That would have been a different show, in fact. “The Imaginary Sea” is intended as a plunge into and a stroll under the sea, as well as in the imagination. What is involved is not what goes on on the surface—even if these particular questions are very important, like the issue of immigration—but rather inside. What is more, I think that the question of its interior, its content, is much more pressing than everything happening above the sea. People are invariably a bit surprised when I talk about artists like Jochen Lempert and Lin May Saeed as political artists—given that what is involved is an animal/human relation in their work—but I think that these artists are much more relevant than someone like, for example, Ai Weiwei. Whereas this latter loves focusing on the current situation, Lempert, Lin May and Gilles Aillaud are involved in something much more constant, fundamental and even primordial, with consequences which affect us all.

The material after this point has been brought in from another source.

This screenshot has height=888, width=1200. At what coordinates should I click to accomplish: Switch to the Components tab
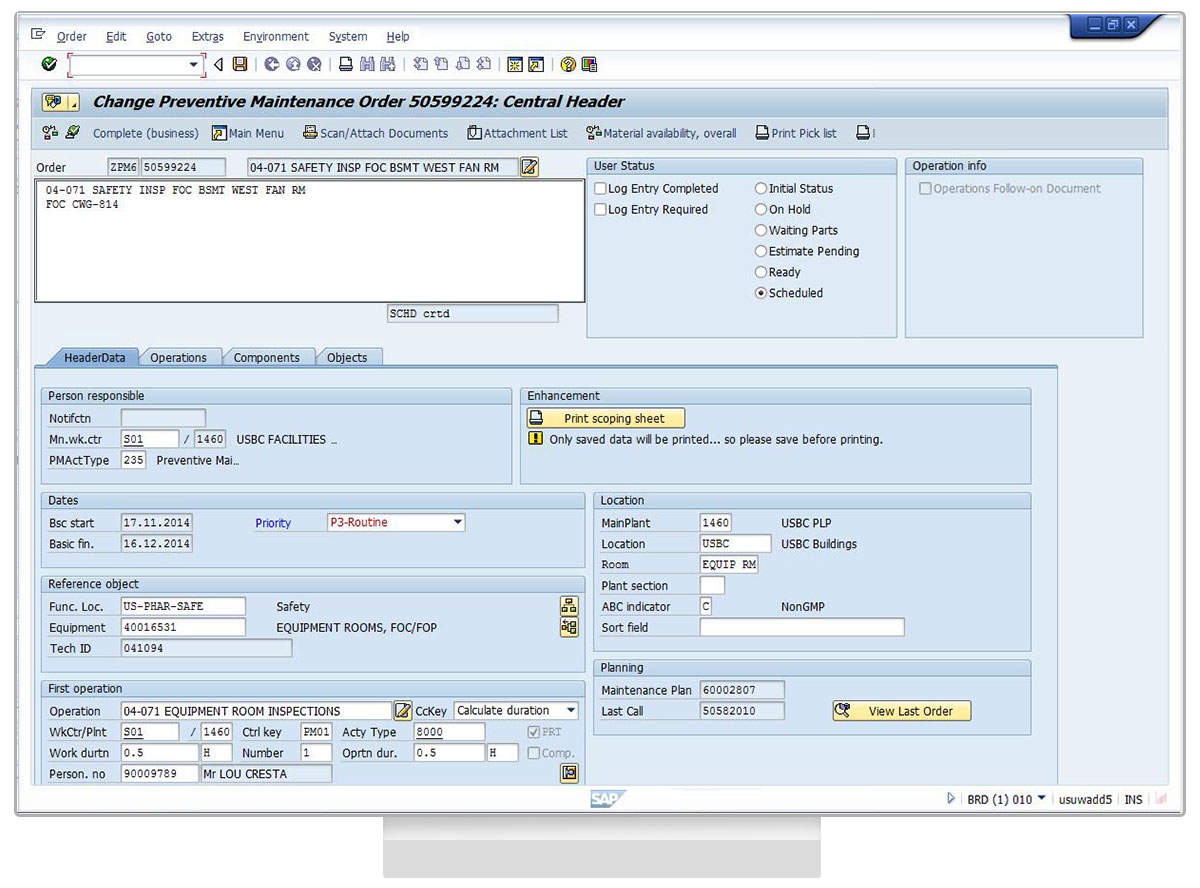pos(266,357)
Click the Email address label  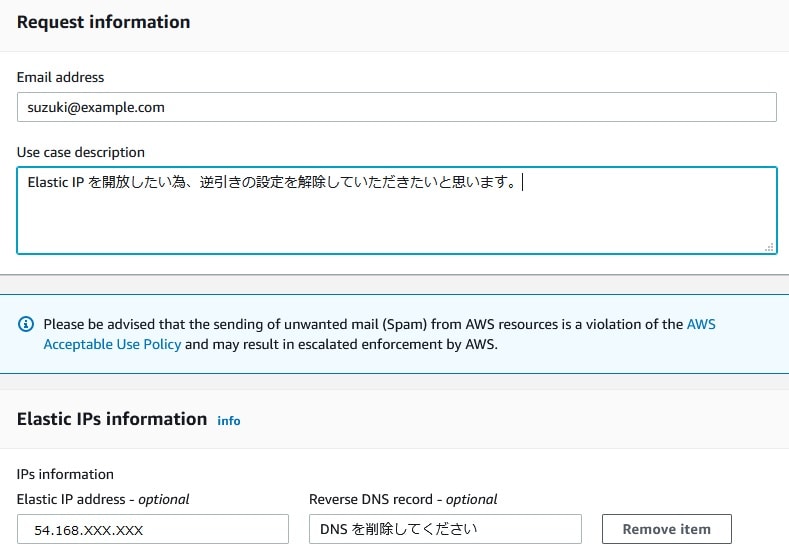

Allison Katz, Whale II, 2014. Huile sur toile / Oil on canvas, 244 × 122 cm. Courtesy the artist.

Is this why Nicolas Floc’h is also present in the Imaginary Sea, producing at the Fort Saint Agathe an exhibition within the exhibition, in the guise of making the case for safeguarding the coastline: a photographic exploration of the sea bed which sidesteps the usual tourist-cum-spectacular treatment, and favours a more realistic and slightly worrying vision of the state of marine flora…?

Precisely, that is indeed why. With this exhibition I’ve tried to offer a somewhat prismatic perspective on the subject of the sea. I wanted there to be difficult moments, as in Nicolas’ work, as well as poetic and joyful times, sometimes in the same work, like for example in the works of Cosima von Bonin and Micha Laury—the one seemingly playful, the other spectacular, but both containing a very critical aspect.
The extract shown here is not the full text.